Don’t get me wrong – I think working on money mindset is important. My upbringing was pretty typical upper middle class and while we weren’t private jet rich, some of my parents’ friends were. And some of them were sleazeballs and assholes. Knowing rich people who sucked really made me believe that having money made people suck.

We all have money blocks, but that’s for another post. (If you’re struggling with this, see You Are a Badass – affiliate link, btw.)

Today I’m talking about why it’s OK not to be solely motivated by money in your business.

Wait, wait, wait…

One step back…money is the goal of running a business. In fact, if you never make any money, you legally have a hobby. I get that we have businesses because we want to earn money, preferably doing something we don’t hate. We have to eat. We have to put gas in the car. The kids need dance lessons or, in my case, my dog is not going to be happy if I can’t feed him and pay for his allergy medication. We need money.

But this subject keeps coming up in my business circles because some of my business besties are AFRAID to admit to other entrepreneurs that money isn’t their #1 motivator as a business person. They’re worried if they dare open their mouths, all the 6-figure achievers and multimillionaire wannabes are going to bite their heads off. It happens.

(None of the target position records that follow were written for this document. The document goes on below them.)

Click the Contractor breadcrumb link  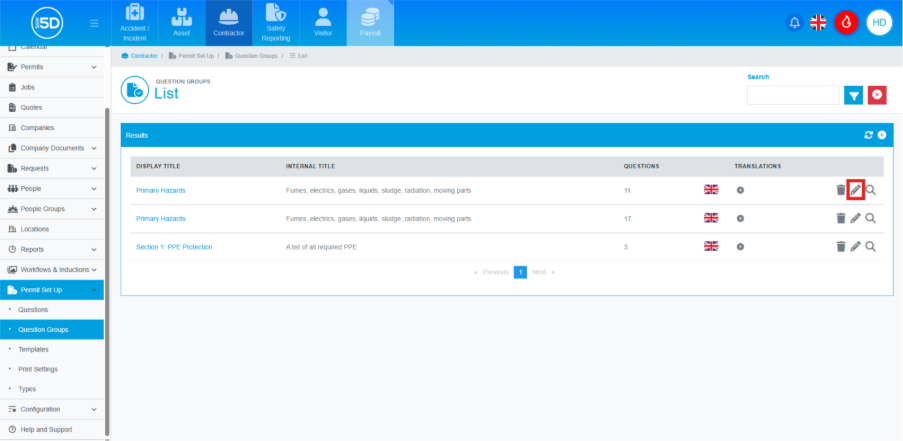144,56
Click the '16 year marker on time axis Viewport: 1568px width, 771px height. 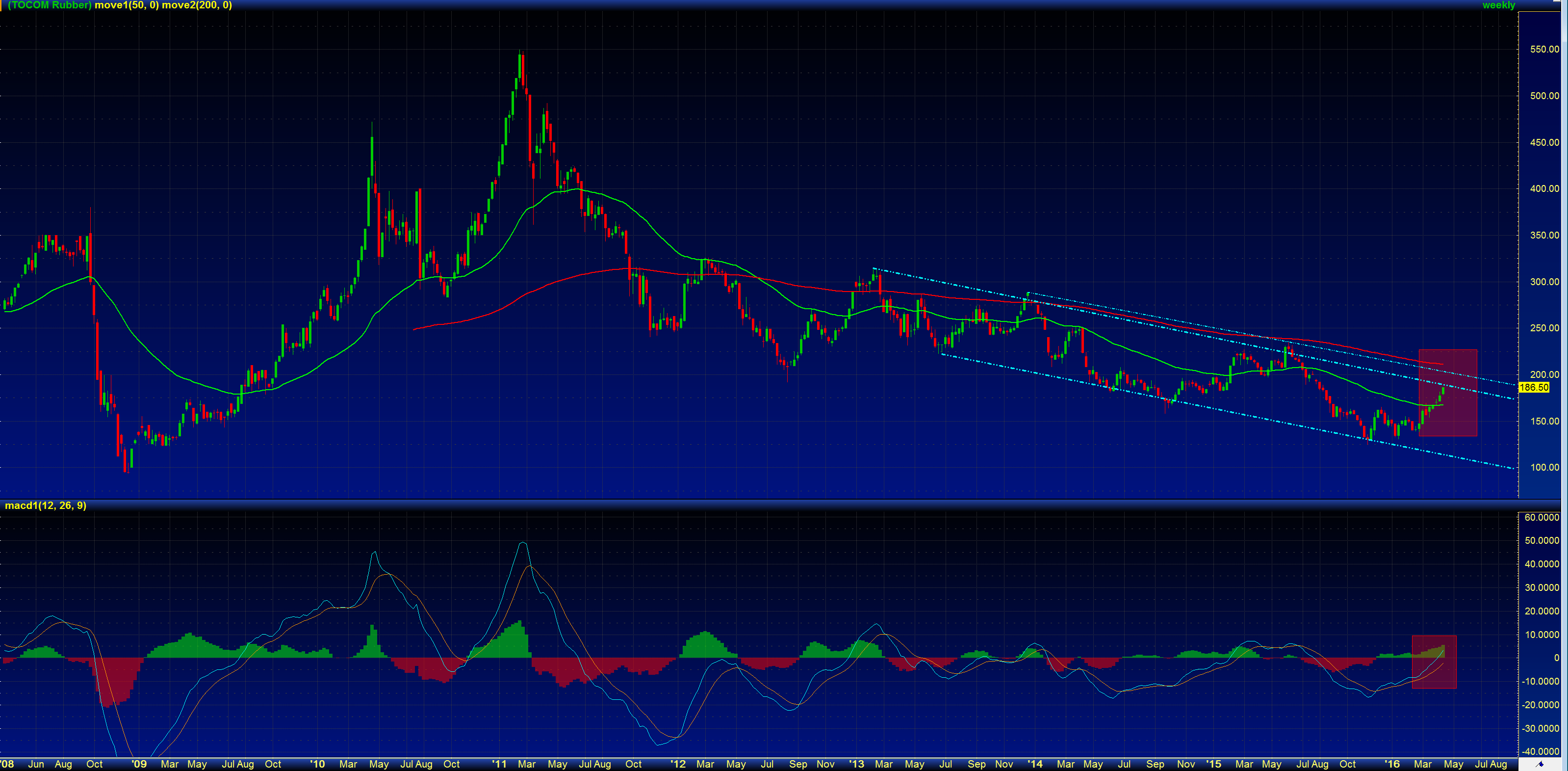click(x=1392, y=764)
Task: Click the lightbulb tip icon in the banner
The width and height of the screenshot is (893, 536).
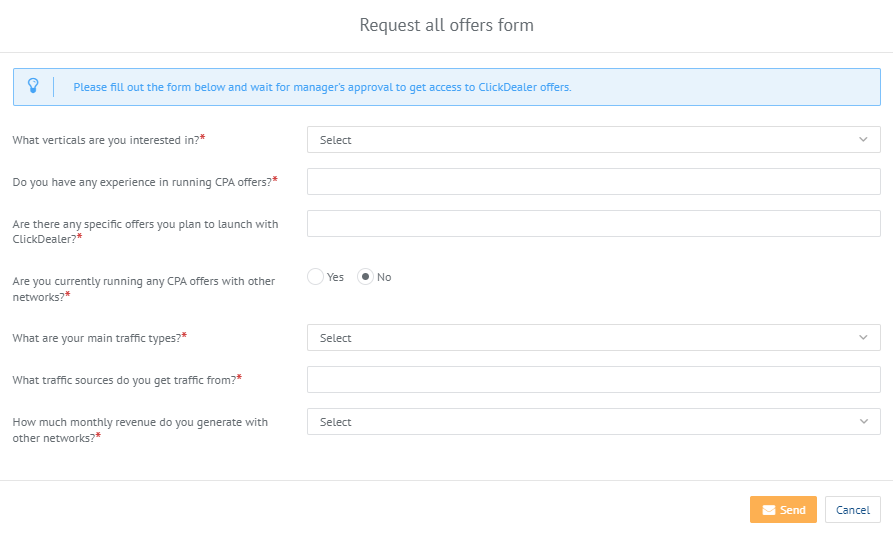Action: pyautogui.click(x=33, y=86)
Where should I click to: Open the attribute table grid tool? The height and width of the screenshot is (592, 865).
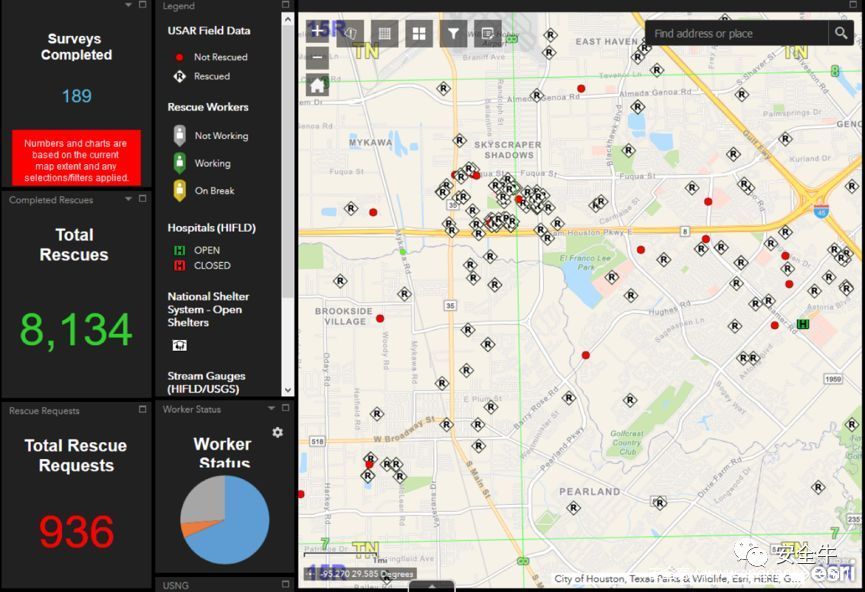[x=384, y=34]
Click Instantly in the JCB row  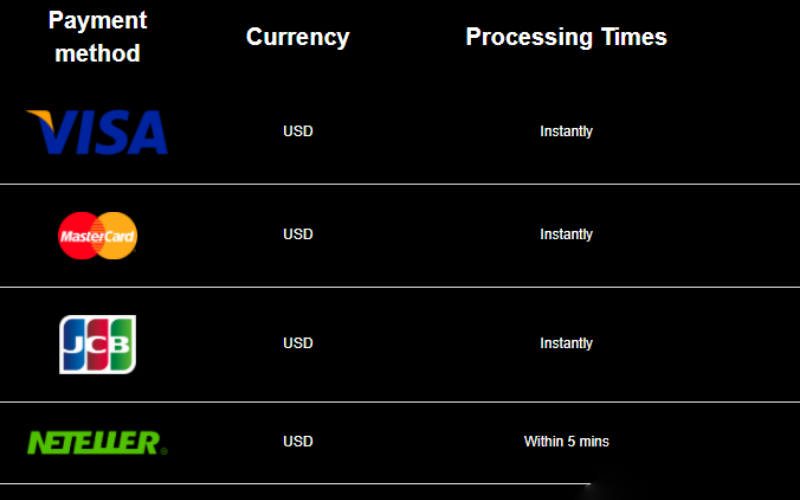click(566, 343)
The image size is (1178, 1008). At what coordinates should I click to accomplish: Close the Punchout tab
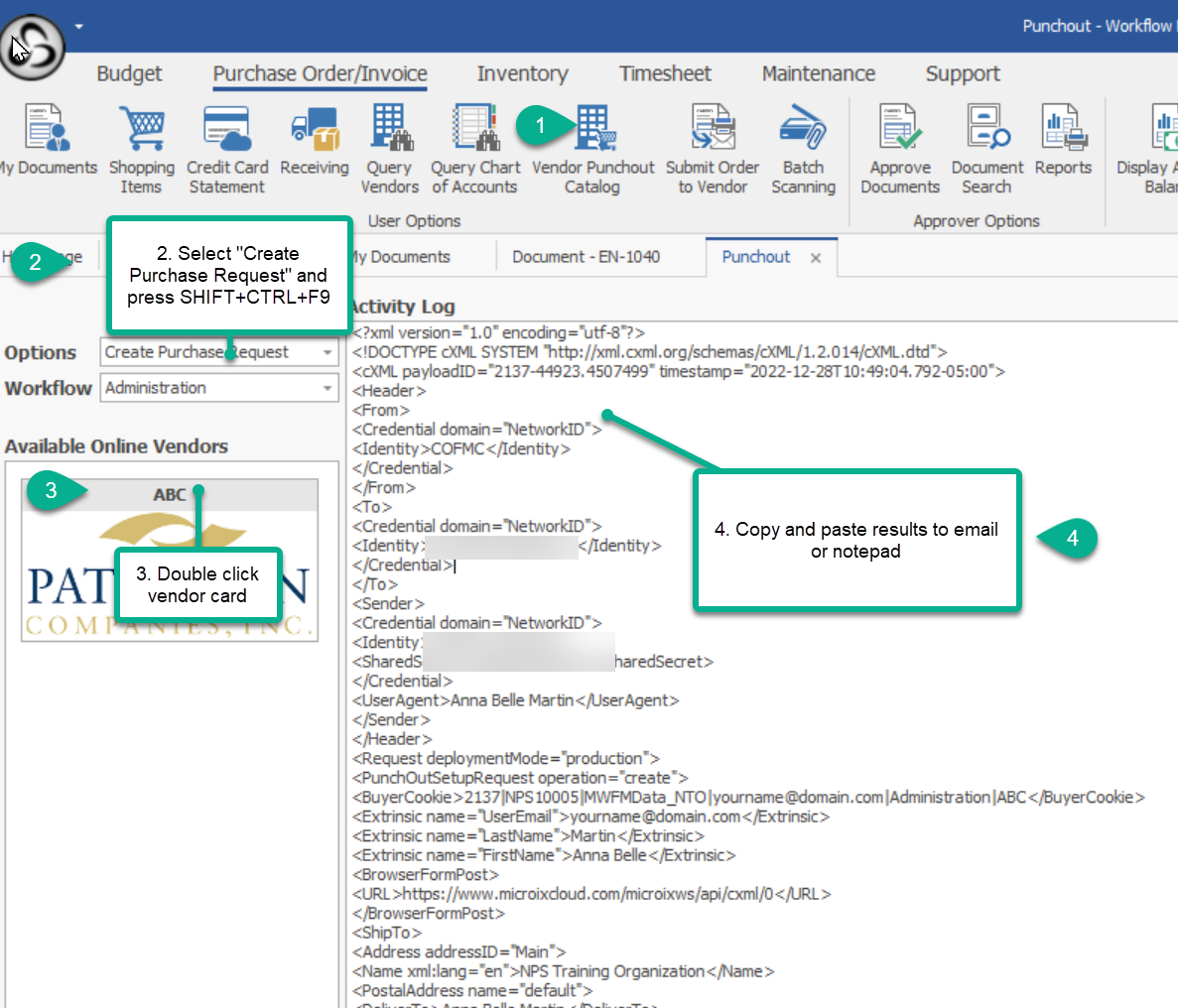(x=816, y=258)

When I left condo and country club life, I rolled right into being like every other struggling millenial. I was on food stamps when I started my first business.We lived in a slummy apartment that wasn’t up to code and ate eggs and pasta for weeks on end because we didn’t have a vehicle to go to a real grocery store.

Here’s the secret:

I didn’t become an entrepreneur for the money.

Despite the less-than-glamorous lifestyle, I didn’t quit my job with dreams of 6-figure life and vacations to Fiji. I quit my job and started a business because I HATED working for someone else. I worked at a dollar store for $7.25 an hour while I started my business so that someday I could stop working minimum wage jobs. We stayed in our shitty apartment. We still didn’t have a car.

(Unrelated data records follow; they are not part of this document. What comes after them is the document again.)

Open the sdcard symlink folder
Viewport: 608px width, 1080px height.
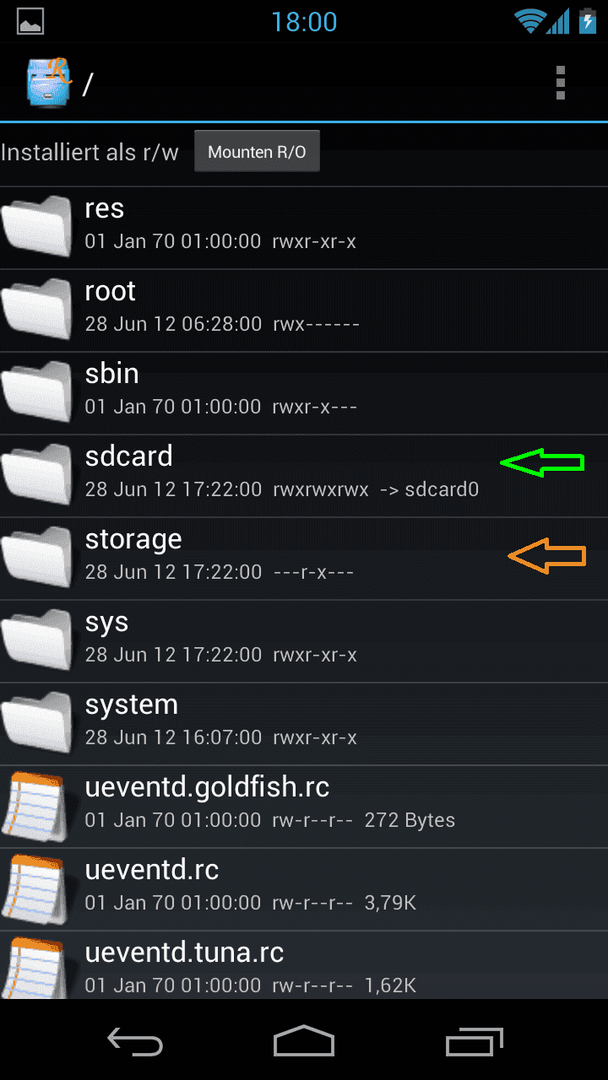[304, 476]
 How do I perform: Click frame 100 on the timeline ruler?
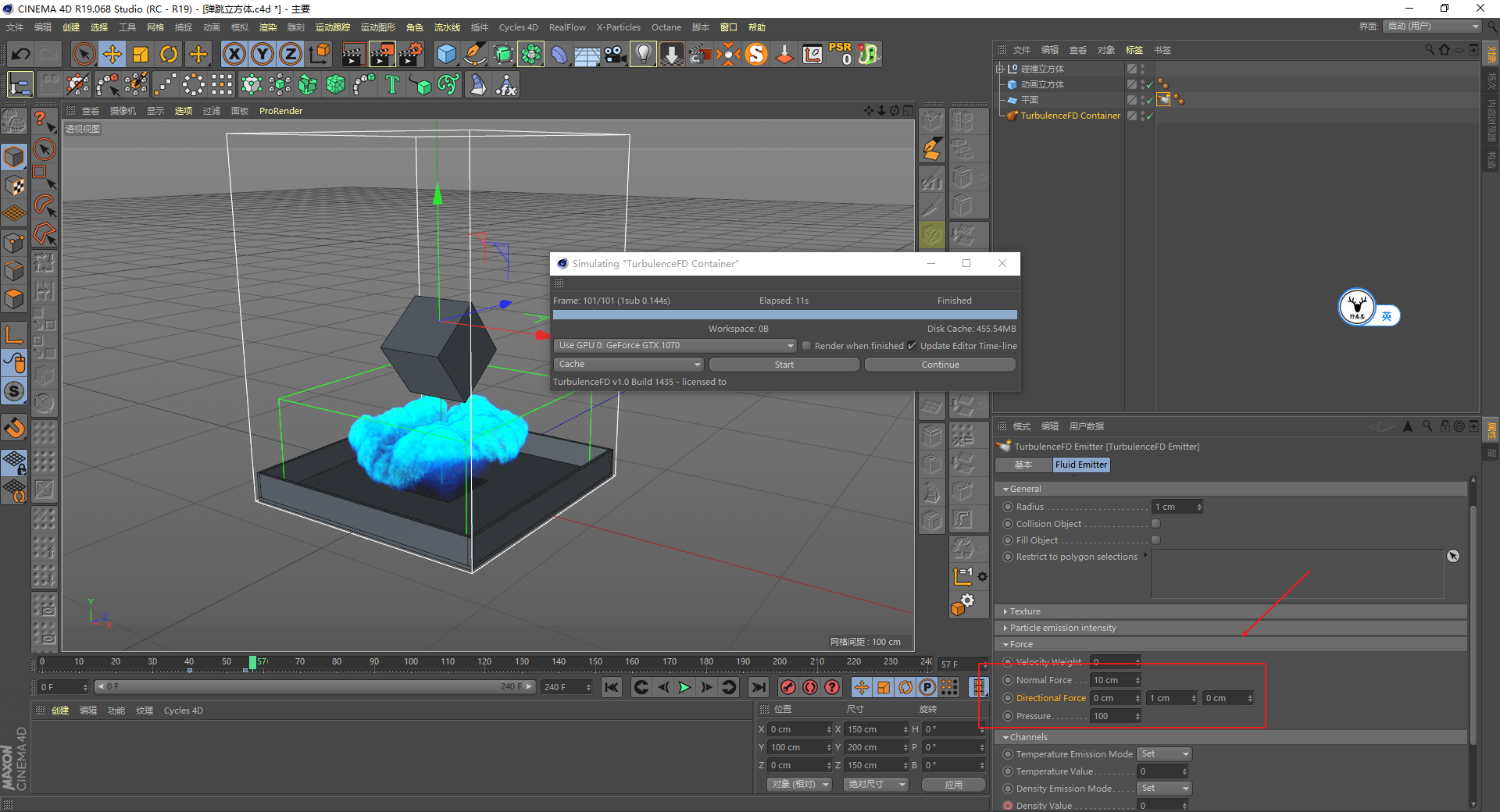tap(411, 662)
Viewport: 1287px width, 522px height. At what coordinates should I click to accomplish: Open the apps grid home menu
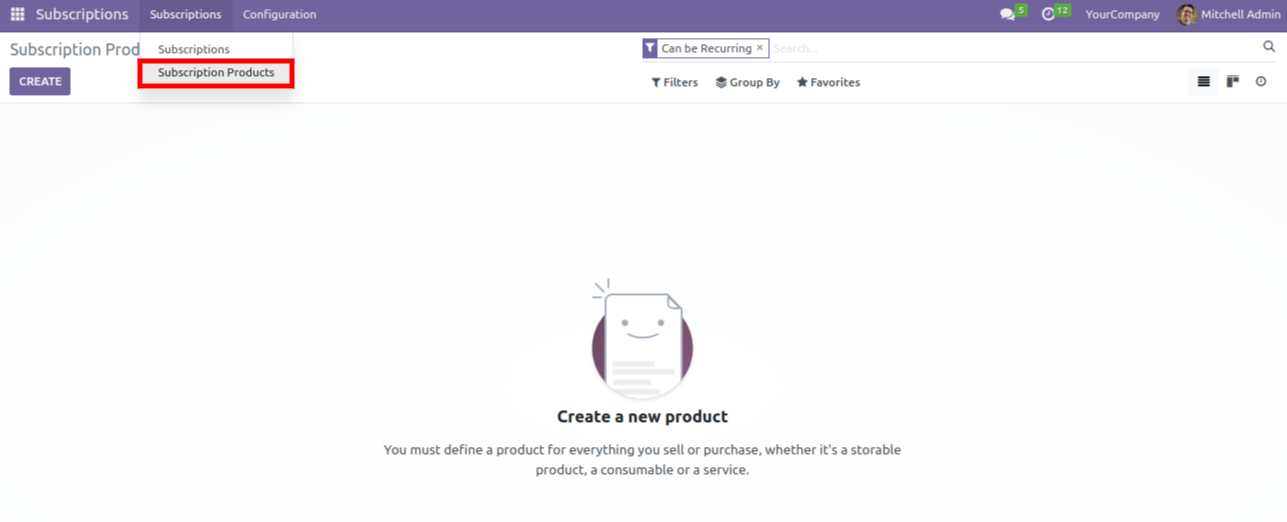(17, 15)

This was no get-rich-quick scenario. I had an idea that it wouldn’t be going into it and it was even more shockingly underwhelming once I actually started running the business. It was my first business and I had no idea how to market or hustle my butt off to get clients. Even if I had done it for the money, the money wasn’t there.

It didn’t matter. I knew I was going to be free from bosses and punching a clock. I knew my success was mine – no one else was going to take credit for it. If I failed, that was on me too. I was going to control my time, my effort, my income, and my direction. I was going to create a life I loved.

Eventually, I got off food stamps. My husband and I bought a car. We moved to a nicer apartment. All bonuses to having more money.

You know what? The freedom was just as valuable as the money.

Being motivated by money is a bad reason to start a business.

Don’t let it be your only reason. Money in the entrepreneur world is as, if not more, unstable than having an income as an employee. It takes time for a business to get off the ground. There are bad months, even when you’re established. There are more expenses involved. This is not the easy road.

Money is a motivator. Money is not evil. But money is not the only thing in life that has value.

Being motivated by money is going to cause you to burn out on your business before it even gains momentum because seldom is the money there in the beginning.

Stop being afraid.

Stop being afraid to admit you became an entrepreneur to:

  • stay home with your kids.
  • become location-independent.
  • do something you enjoyed for a living.
  • utilize your skills better.
  • try something new.
  • explore your passions.
  • stop answering to other people.
  • get credit for your success.
  • be more creative at work.
  • provide people with an amazing service or product.

“I want to be comfortable,” said like 5 people in my business network. Me too.

I want an income that sustains my family and allows us to save for bigger goals. I want to be able to send my own kids to dance lessons someday and to keep my dog’s allergies to a reasonably low level of itchiness. I want to make money, but do I need $200,000 per year? No. If that happens, I’m going to be crazy grateful. If the bills are paid and we have a little leftover, I’m OK with that too.

Let yourself love your ‘why’ for becoming an entrepreneur, even if it doesn’t have a dollar sign behind it.